Androgen activates NF-κB DNA binding but does not induce IEX-1 mRNA. (A) LNCaP cells grown in androgen-deprived medium for 5 days were treated with 10 nM DHT; 3 μg of nuclear proteins was analyzed by EMSA by using an NF-κB oligonucleotide probe. Closed arrows indicate the position of the NF-κB/DNA protein complexes. Antibody supershift experiments were done by addition of anti-p65 and anti-p50 antibodies to the binding reaction. (B) LNCaP cells were grown in androgen-depleted medium for 2 days and treated with 10 nM DHT, 10 nM DHT, and 35 nM MIS, or 35 nM MIS alone. IEX-1 expression was analyzed by Northern blot. Hybridization to 18S rRNA is shown to control for loading.

Figure 4

MIS induces IEX-1 expression in the prostate gland of mice in vivo. (A Left) Prostate glands of adult male mice were harvested 6 h after injecting 100 μg of MIS/animal, and total RNA was analyzed for gly96/IEX-1 expression. RNA isolated from the prostate of mice 6 h after injecting PBS was used as control. Hybridization to mouse 18S rRNA is shown to control for loading. (Right) To quantify the changes in gly96/IEX-1 expression in the prostate, the bands were quantified by using a PhosphorImager and iqmac data analysis software.
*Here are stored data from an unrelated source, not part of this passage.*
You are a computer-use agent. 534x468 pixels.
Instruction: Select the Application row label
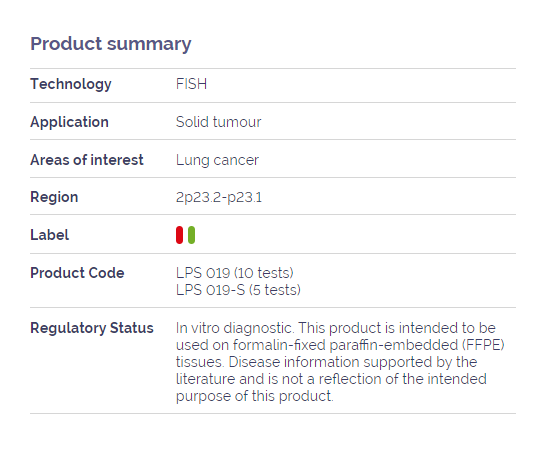tap(69, 122)
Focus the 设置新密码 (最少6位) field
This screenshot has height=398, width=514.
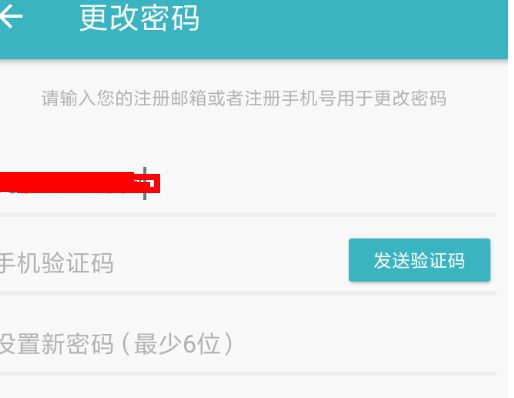[248, 344]
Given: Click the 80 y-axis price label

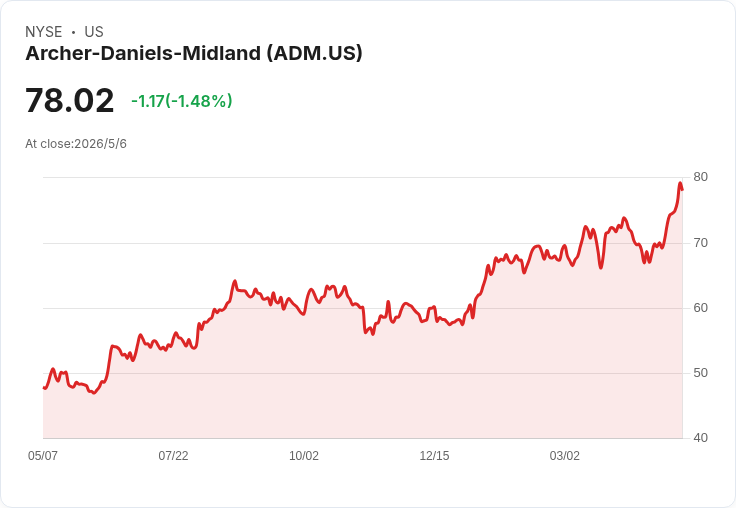Looking at the screenshot, I should click(700, 177).
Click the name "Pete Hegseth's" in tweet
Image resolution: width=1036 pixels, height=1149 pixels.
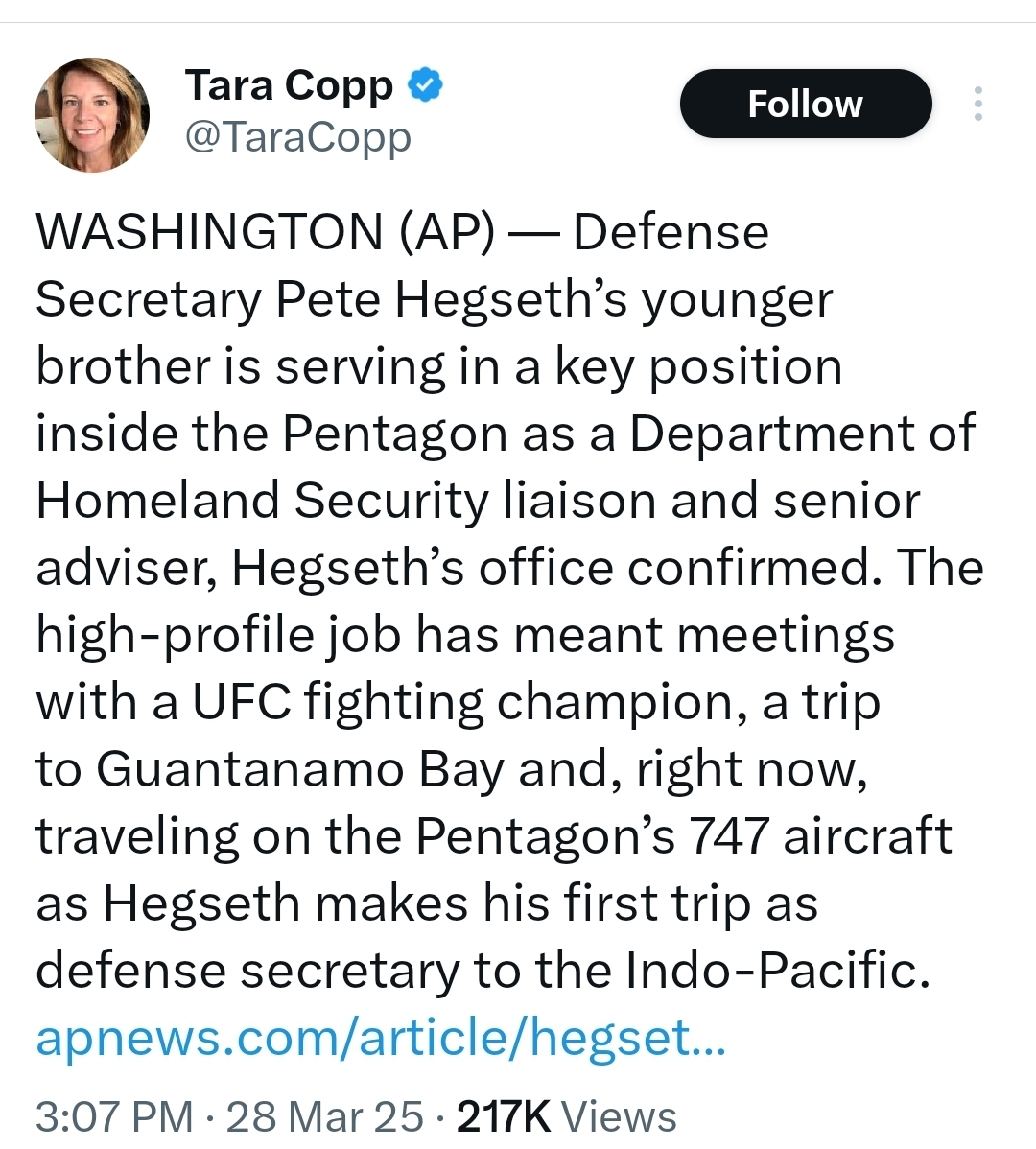coord(451,300)
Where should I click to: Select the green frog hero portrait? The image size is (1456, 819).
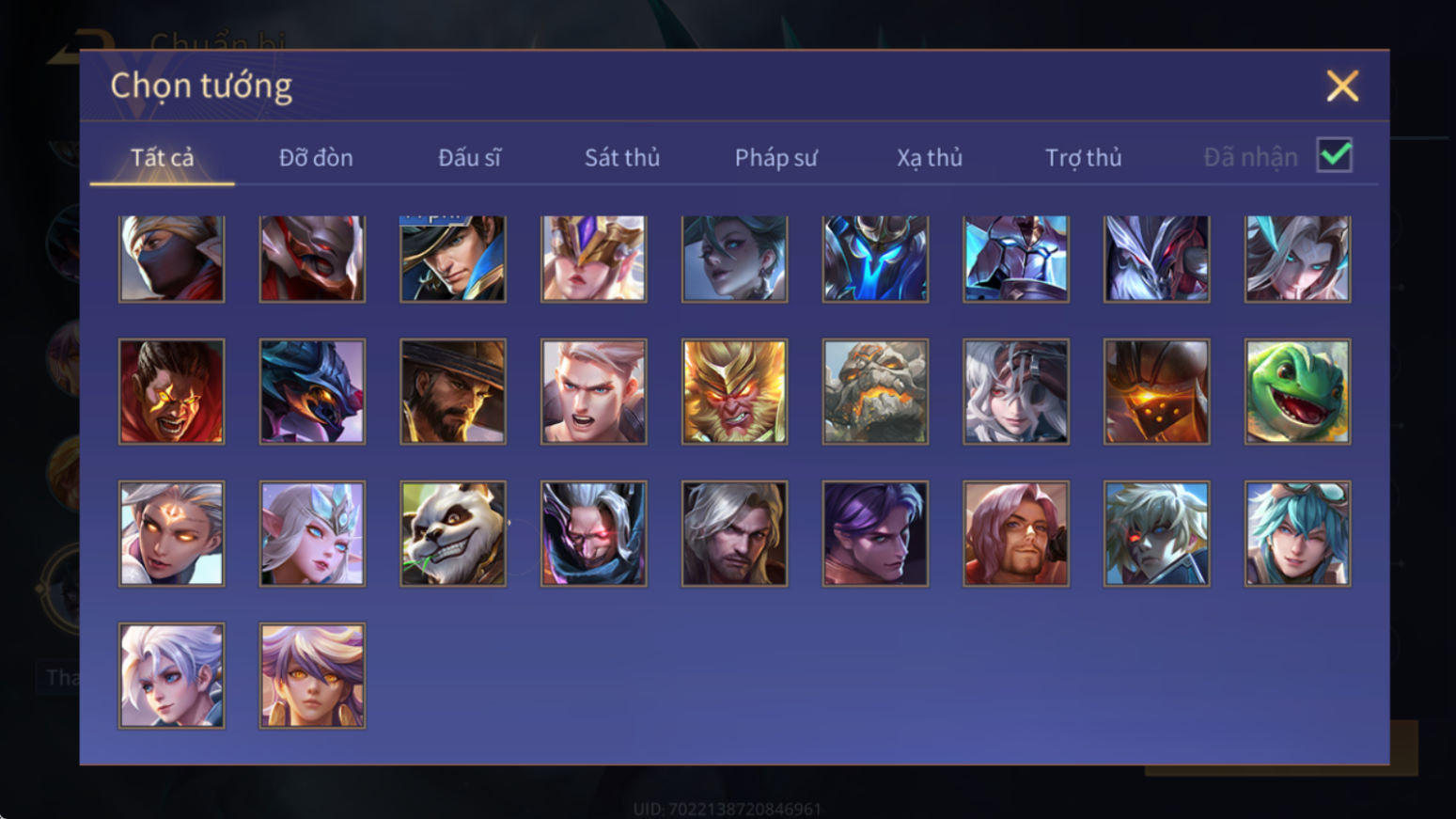[1297, 391]
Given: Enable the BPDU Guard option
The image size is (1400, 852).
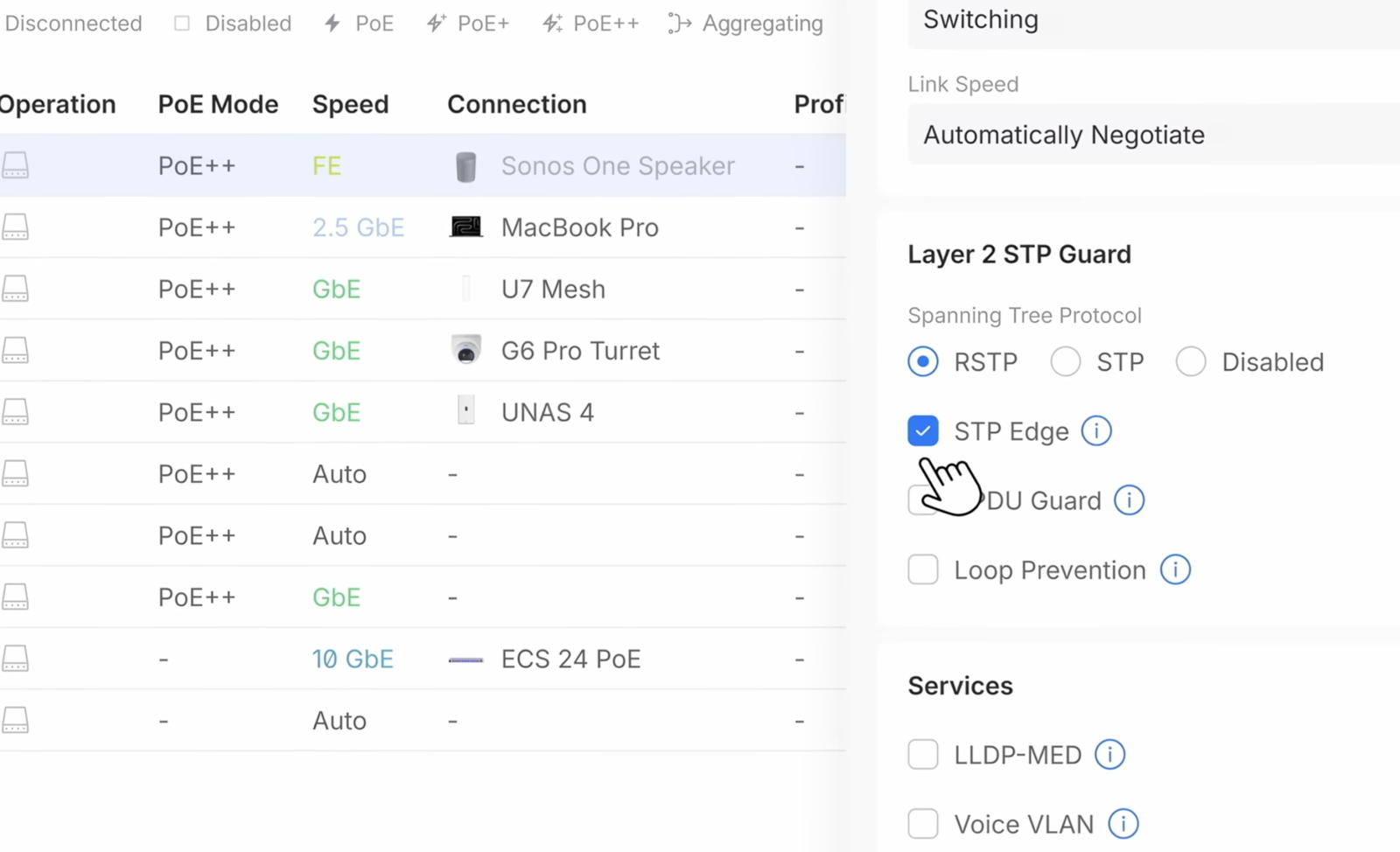Looking at the screenshot, I should [922, 500].
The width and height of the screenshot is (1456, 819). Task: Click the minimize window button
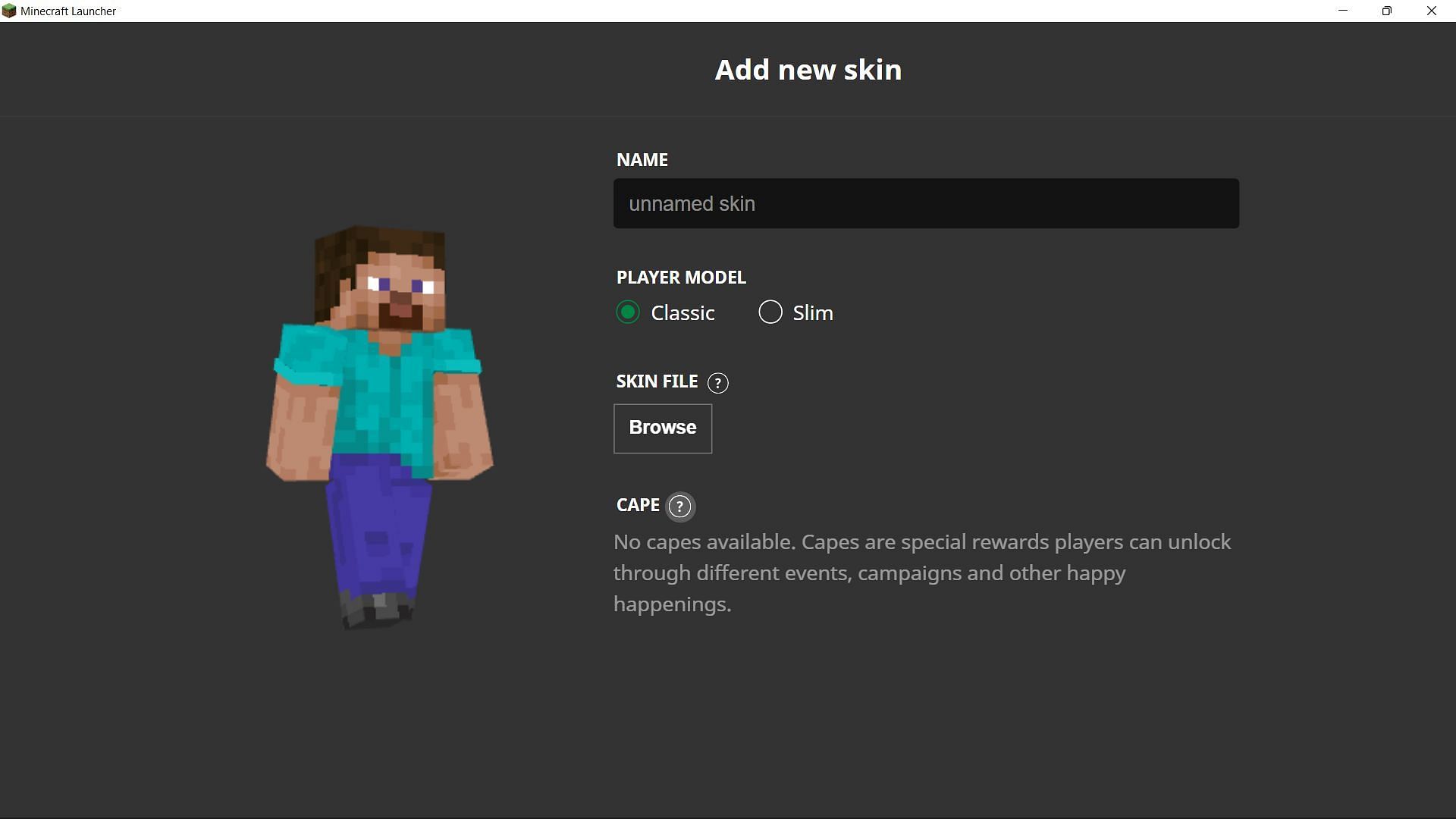tap(1342, 11)

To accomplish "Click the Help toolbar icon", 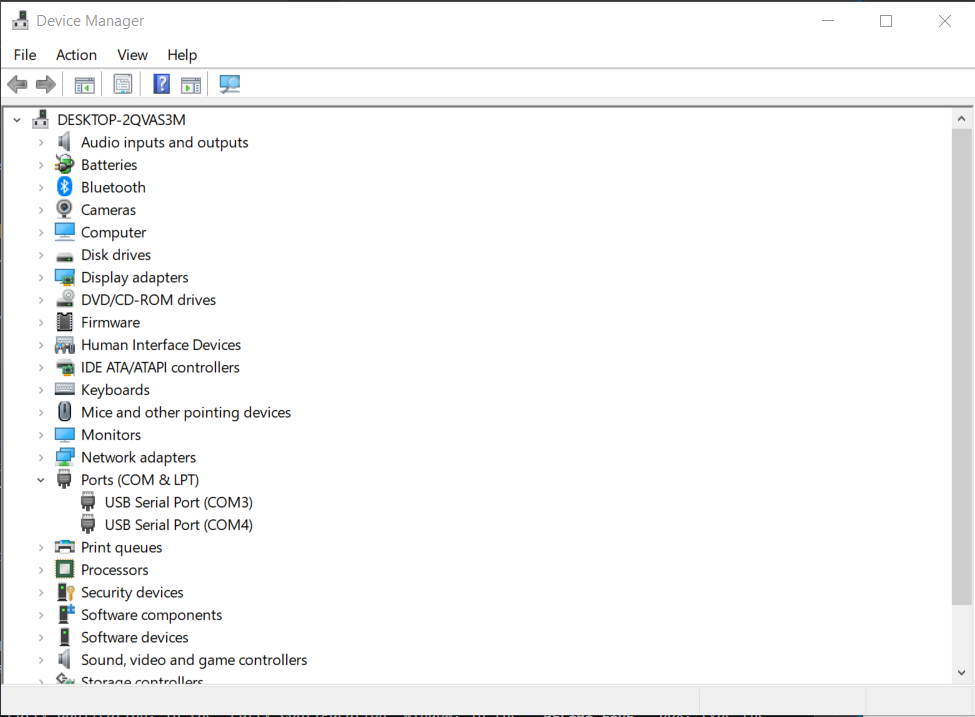I will point(161,84).
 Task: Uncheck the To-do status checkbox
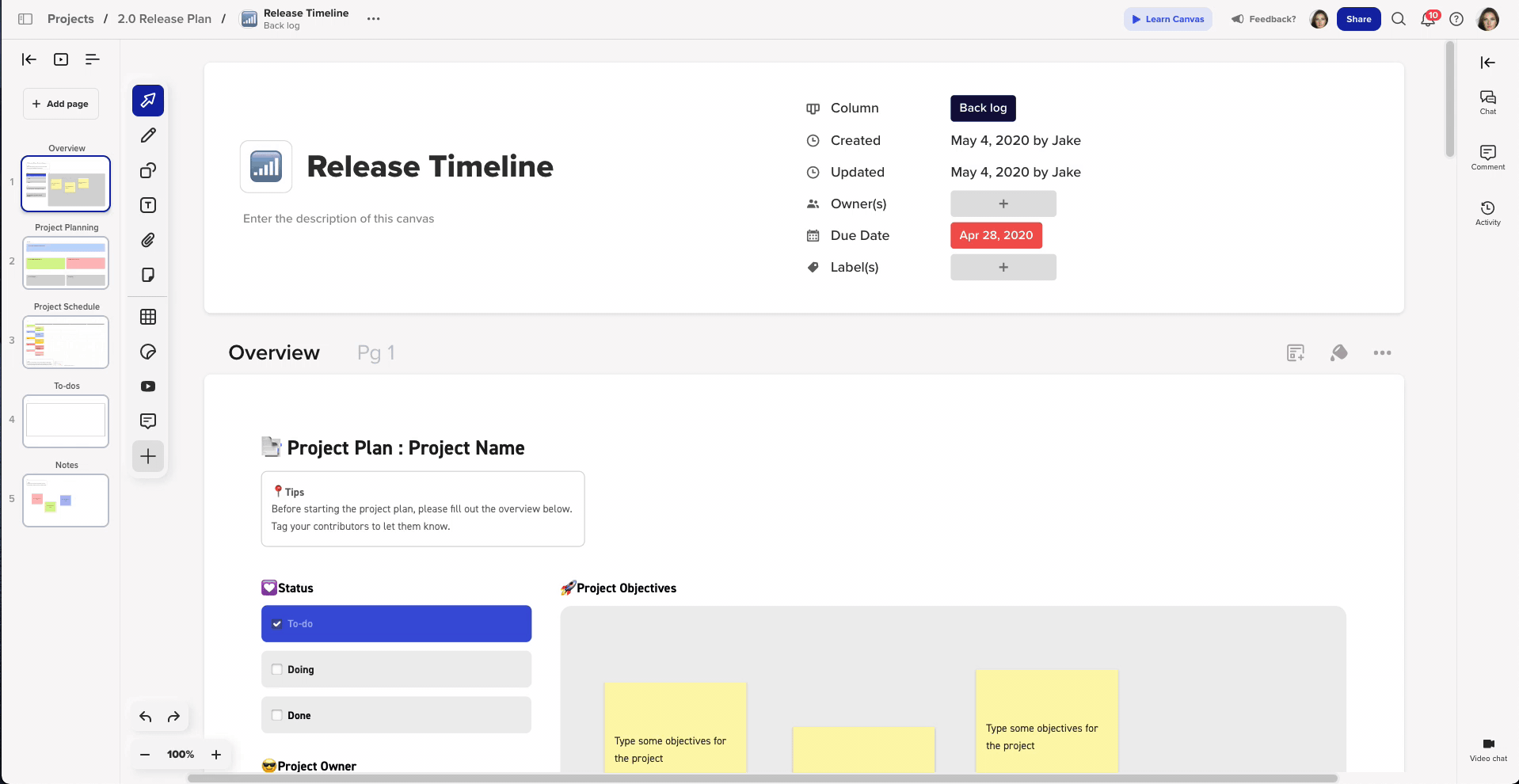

The differences in gly96/IEX-1 mRNA intensities between PBS and MIS-treated samples were statistically significant (P = 0.0005) as defined by unpaired Student's t test. (B) Total RNA (10 μg) from the prostate glands of mice injected with MIS was analyzed by RNase protection assay by using a mouse gly96/IEX-1S antisense riboprobe. Equal amount of yeast tRNA was hybridized with the probe and incubated with or without RNase to test the activity of RNases and probe integrity, respectively. Positions of the probe and the protected fragment that results from the mouse gly96/IEX-1S transcript are indicated.

Figure 5

Stable expression of IκBαDN in LNCaP cells abrogates MIS-mediated inhibition of growth. (A) Vector or IκBαDN-transfected LNCaP cells were treated with 35 nM rhMIS for 4 days, and cell numbers were calculated by using a Coulter counter (n = 3). The mean number of cells in the untreated plates was set at 100%. (B) Model for MIS-mediated regulation of prostate cancer cell growth. MIS, synthesized by Sertoli cells of the testis, in addition to inhibiting the growth of Leydig cells also blocks the production of testosterone, a key regulator of prostate growth. Furthermore, MIS also initiates an androgen-independent intracellular signaling cascade (e.g., induction of NF-κB) and antagonizes androgen-induced growth-regulatory pathways such as a decrease in p16 expression and an increase in hyperphosphorylated retinoblastoma protein (pRB).